On 10/2/18 10:37 AM, Martin Sebor wrote:
> [1/4] - Introduce struct strlen_data_t into gimple-fold
>
> This patch introduces a new data structure to reduce the number
> of arguments and overloads of the get_range_strlen API. One of
> the goals of this change is to make the API safer to use for
> optimization (which looks for "permissive" results to account
> even for some undefined uses) vs warnings (which relies on
> conservative results to avoid false positives).

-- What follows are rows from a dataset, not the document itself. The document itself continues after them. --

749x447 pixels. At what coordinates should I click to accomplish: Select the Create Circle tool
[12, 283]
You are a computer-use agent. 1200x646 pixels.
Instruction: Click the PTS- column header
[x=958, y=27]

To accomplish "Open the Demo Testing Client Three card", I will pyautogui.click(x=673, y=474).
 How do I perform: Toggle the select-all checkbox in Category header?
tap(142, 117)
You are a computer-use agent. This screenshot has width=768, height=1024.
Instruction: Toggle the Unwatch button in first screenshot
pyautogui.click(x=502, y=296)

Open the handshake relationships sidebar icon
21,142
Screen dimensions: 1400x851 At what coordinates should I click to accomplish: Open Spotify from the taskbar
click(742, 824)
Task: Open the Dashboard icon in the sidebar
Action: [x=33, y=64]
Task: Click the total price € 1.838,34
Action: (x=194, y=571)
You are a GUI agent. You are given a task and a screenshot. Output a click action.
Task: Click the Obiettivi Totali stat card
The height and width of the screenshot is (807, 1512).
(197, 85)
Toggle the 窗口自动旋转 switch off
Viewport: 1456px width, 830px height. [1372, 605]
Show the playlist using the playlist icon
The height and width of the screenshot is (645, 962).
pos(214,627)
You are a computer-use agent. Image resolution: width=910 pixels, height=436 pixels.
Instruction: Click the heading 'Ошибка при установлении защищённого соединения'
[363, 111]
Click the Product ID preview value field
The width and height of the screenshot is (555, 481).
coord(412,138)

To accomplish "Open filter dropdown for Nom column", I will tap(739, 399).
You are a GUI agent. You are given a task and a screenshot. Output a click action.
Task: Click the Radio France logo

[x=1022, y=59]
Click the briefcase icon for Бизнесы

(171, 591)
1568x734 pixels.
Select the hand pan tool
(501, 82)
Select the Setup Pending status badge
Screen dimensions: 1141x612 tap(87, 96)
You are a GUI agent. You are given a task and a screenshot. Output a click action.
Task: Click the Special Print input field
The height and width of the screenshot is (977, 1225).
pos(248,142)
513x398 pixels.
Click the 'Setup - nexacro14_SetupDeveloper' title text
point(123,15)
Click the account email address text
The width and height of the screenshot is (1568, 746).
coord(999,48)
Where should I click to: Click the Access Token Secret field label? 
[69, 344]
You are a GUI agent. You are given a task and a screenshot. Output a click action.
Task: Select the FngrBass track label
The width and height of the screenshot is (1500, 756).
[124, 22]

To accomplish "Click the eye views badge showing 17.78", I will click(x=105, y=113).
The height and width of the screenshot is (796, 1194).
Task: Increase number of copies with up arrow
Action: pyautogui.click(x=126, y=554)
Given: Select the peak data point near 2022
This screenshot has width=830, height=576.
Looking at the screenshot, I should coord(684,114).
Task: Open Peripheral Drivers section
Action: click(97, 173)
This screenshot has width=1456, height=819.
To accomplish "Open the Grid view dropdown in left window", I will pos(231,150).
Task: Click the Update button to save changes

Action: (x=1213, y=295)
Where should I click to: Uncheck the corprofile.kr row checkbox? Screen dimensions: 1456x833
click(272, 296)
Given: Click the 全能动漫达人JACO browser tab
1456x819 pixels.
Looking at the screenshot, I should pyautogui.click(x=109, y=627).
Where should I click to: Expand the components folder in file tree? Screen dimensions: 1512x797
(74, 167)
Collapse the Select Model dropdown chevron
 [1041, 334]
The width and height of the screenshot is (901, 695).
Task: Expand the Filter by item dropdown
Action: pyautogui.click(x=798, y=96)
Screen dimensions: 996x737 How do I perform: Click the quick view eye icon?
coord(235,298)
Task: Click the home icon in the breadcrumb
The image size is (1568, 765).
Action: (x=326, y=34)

The patch also
> adds provides explicit arguments to get_range_strlen and adds
> descriptive comments to make the affected code easier to follow.
> Beyond making use of the new data structure the patch makes no
> observable changes.
>
> The changes to gcc/testsuite/gcc.dg/strlenopt-51.c fix a few
> typos with no functional effect and tweak the helper macro
> used by the test to make debugging slightly easier.
>
> gcc-99999-1.diff
>
> [1/4] - Introduce struct strlen_data_t into gimple-fold.
>
> gcc/ChangeLog:
>
> * builtins.c (check_access): Document argumens to a function call.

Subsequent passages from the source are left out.